**Consegna A:**
Secondo il brano sul Napoli Teatro Festival, in quale edificio si è tenuta la prima assoluta di La Luna di Davide Iodice?
**Consegna B:**
Indica se le seguenti affermazioni concordano con il brano sul Napoli Teatro Festival. (i) Lo spettacolo La Luna è stato presentato in prima assoluta. (ii) Iodice ha chiesto alla comunità di Napoli di donare denaro alla compagnia. (iii) Il Palazzo Fondi è un edificio dell'Ottocento.
**Consegna C:**
Ricopia senza modifiche il passo del brano sul Napoli Teatro Festival che inizia con le parole «Partecipare al Napoli». Fermati dopo le parole «raccontandone la storia.».

**Brano di lettura:**
..............................

Fino in fondo finché non vedi il mare di Carolina Germini

Foto di Cristina Ferraiuolo

Partecipare al Napoli Teatro Festival significa intrattenere con la città un rapporto del tutto privilegiato.
Muoversi in essa attraverso i suoi spazi teatrali è come esplorarla dall’interno. Per chi non è di Napoli, poi, l’esperienza risulta ancora più affascinante perché il Festival ci conduce in luoghi insoliti come il Palazzo Fondi. Ed è proprio all’interno di questo edificio seicentesco che la mia avventura ha avuto inizio, assistendo alla prima assoluta di La Luna di Davide Iodice in cui il tema del rifiuto è interrogato nei suoi molteplici significati: inteso sia come scarto sia come ciò che non accettiamo o ancora come ciò da cui a nostra volta siamo stati rifiutati.

Foto di Ivan Nocera

Per rendere ancor più viva quest’esperienza, Iodice ha invitato la comunità di Napoli a prendere parte al progetto, chiedendo di cedere alla compagnia un oggetto personale e raccontandone la storia.

..............................

**Materiale:**
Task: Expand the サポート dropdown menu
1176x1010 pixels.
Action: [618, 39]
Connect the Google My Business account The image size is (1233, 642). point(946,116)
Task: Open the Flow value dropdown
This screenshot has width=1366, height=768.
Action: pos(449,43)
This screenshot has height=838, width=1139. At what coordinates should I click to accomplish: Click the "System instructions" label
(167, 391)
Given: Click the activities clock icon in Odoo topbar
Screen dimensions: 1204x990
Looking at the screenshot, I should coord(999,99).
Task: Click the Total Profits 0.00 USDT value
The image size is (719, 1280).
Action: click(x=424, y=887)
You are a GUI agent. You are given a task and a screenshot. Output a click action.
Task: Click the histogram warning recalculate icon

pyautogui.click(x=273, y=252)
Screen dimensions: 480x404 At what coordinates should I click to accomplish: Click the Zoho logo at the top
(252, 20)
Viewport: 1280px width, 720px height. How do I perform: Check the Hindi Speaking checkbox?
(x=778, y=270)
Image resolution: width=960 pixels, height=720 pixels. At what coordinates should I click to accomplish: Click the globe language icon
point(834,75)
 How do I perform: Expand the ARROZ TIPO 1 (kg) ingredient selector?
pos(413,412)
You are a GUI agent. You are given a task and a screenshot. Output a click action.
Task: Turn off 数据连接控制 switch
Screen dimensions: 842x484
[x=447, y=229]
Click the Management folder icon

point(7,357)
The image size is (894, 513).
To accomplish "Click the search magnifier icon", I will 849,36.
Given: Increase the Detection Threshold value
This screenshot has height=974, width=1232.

..............................

**Soluzione A:**
Nel Palazzo Fondi, un edificio seicentesco.

**Soluzione B:**
(i) Sì: «assistendo alla prima assoluta di La Luna di Davide Iodice».
(ii) No: «chiedendo di cedere alla compagnia un oggetto personale e raccontandone la storia».
(iii) No: «all’interno di questo edificio seicentesco».

**Soluzione C:**
Partecipare al Napoli Teatro Festival significa intrattenere con la città un rapporto del tutto privilegiato.
Muoversi in essa attraverso i suoi spazi teatrali è come esplorarla dall’interno. Per chi non è di Napoli, poi, l’esperienza risulta ancora più affascinante perché il Festival ci conduce in luoghi insoliti come il Palazzo Fondi. Ed è proprio all’interno di questo edificio seicentesco che la mia avventura ha avuto inizio, assistendo alla prima assoluta di La Luna di Davide Iodice in cui il tema del rifiuto è interrogato nei suoi molteplici significati: inteso sia come scarto sia come ciò che non accettiamo o ancora come ciò da cui a nostra volta siamo stati rifiutati.

Foto di Ivan Nocera

Per rendere ancor più viva quest’esperienza, Iodice ha invitato la comunità di Napoli a prendere parte al progetto, chiedendo di cedere alla compagnia un oggetto personale e raccontandone la storia.